Stored data
^^^^^^^^
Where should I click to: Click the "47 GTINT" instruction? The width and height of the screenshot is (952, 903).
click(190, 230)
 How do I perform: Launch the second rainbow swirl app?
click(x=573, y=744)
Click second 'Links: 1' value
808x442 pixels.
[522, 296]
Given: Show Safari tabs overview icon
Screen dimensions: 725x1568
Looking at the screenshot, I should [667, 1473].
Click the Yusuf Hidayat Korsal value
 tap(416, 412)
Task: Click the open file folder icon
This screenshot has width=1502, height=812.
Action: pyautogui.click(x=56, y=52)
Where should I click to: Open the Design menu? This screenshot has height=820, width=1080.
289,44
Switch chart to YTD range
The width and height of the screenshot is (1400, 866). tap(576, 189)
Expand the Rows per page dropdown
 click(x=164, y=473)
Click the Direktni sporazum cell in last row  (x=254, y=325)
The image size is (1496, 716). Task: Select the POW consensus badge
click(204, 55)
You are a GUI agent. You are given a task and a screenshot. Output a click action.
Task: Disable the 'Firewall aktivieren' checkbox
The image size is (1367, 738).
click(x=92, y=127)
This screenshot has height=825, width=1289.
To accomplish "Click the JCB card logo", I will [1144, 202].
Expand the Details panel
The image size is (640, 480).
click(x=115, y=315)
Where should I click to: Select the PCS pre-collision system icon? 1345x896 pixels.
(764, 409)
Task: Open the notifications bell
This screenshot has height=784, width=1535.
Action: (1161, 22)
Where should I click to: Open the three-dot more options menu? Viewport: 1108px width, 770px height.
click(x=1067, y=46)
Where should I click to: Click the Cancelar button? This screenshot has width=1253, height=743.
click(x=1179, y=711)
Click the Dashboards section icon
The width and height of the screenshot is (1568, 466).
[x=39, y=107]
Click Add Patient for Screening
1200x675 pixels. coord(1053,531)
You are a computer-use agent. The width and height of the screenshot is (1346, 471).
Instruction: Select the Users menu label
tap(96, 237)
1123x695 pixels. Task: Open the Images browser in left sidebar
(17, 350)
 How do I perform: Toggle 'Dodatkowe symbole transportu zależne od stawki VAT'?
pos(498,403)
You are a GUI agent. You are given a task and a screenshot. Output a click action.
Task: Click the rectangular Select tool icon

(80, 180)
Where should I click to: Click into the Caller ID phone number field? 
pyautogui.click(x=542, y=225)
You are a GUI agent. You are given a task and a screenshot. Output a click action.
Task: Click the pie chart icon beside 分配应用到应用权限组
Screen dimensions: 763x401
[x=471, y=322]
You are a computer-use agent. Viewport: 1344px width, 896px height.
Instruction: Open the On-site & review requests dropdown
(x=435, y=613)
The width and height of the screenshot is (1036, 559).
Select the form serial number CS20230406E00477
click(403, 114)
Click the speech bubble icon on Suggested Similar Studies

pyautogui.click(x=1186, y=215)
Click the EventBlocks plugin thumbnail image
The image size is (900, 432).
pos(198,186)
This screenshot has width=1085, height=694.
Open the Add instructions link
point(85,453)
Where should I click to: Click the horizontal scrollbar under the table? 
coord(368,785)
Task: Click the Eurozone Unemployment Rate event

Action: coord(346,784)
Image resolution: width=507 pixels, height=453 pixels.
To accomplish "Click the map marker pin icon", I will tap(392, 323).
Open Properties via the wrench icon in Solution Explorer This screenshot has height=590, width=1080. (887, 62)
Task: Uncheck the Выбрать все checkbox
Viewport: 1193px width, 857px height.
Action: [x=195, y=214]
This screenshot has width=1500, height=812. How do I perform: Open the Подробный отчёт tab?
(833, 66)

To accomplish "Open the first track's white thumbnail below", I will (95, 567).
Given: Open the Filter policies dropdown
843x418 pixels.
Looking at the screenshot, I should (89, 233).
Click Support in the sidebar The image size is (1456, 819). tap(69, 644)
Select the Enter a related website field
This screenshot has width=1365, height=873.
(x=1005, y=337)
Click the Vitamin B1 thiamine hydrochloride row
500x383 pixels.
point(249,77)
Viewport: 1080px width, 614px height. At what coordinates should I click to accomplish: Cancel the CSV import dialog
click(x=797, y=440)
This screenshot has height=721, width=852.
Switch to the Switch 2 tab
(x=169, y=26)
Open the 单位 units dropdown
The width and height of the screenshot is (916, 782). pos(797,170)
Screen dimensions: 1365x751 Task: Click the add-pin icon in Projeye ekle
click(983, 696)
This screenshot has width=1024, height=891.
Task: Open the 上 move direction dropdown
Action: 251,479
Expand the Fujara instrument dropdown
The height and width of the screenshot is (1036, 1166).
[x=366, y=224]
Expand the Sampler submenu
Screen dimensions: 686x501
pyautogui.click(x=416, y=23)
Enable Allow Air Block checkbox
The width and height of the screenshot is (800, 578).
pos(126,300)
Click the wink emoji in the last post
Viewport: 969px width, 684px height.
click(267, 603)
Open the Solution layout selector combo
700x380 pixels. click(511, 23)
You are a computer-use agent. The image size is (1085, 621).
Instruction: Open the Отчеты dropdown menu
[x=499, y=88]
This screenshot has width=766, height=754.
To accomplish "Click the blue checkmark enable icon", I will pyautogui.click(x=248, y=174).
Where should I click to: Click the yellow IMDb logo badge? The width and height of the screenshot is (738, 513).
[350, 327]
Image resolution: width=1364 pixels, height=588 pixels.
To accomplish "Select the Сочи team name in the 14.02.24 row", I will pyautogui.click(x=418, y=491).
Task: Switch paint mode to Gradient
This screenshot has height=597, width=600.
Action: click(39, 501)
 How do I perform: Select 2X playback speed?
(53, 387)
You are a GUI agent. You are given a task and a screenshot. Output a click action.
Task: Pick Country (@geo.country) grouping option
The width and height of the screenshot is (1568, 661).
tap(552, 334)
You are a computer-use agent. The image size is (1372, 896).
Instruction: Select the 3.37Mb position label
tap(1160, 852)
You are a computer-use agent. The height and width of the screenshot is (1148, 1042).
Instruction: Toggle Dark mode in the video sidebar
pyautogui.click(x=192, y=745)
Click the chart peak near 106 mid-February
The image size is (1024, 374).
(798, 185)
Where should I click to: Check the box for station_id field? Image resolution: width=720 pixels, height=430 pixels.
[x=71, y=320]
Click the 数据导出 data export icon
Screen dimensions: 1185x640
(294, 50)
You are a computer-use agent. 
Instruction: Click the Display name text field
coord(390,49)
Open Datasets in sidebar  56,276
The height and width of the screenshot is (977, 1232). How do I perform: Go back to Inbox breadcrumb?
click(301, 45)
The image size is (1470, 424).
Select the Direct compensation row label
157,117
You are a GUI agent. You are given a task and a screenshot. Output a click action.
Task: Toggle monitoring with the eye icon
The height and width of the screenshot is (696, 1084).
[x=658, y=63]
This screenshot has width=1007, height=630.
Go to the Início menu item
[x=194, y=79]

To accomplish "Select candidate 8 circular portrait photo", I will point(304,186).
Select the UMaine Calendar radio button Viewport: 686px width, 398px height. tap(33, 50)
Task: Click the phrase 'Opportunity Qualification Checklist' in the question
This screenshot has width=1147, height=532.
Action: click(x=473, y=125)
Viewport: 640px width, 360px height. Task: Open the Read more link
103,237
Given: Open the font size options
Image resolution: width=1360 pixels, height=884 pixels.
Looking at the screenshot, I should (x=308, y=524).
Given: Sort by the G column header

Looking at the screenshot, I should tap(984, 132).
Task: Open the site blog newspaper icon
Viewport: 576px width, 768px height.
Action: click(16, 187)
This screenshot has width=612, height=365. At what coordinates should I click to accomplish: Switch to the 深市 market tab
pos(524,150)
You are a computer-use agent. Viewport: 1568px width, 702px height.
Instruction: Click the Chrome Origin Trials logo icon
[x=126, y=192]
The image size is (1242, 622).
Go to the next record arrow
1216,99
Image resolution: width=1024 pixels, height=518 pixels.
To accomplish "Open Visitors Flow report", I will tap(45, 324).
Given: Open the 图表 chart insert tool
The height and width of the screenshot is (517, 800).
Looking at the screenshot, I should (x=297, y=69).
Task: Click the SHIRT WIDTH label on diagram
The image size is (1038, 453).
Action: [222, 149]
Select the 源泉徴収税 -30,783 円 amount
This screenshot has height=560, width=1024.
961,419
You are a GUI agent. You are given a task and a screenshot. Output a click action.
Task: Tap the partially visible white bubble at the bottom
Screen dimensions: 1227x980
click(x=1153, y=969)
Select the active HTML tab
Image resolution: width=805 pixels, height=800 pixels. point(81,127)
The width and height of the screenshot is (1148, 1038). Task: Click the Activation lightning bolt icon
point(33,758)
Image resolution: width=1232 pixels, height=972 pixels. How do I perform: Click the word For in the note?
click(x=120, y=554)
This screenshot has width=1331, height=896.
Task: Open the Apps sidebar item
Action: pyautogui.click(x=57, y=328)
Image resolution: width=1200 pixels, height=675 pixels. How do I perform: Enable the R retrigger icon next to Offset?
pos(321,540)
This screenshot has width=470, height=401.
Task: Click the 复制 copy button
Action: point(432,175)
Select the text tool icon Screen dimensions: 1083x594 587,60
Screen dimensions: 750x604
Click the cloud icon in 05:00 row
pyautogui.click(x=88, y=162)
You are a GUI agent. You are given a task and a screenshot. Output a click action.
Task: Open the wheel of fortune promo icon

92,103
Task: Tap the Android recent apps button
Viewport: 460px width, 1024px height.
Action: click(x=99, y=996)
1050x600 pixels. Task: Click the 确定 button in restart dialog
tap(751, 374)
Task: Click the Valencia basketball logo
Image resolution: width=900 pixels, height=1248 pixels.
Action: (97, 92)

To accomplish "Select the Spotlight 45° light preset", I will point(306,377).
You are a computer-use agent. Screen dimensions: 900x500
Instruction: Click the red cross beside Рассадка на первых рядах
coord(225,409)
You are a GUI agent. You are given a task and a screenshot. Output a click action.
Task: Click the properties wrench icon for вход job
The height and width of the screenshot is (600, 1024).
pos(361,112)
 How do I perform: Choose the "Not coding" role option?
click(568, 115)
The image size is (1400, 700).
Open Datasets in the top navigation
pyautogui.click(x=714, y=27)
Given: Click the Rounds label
^^^^^^^^
* [What you should do]: Work out, please, how many lines above contain "white"; answer only with the number.

* [Solution to the problem]: 2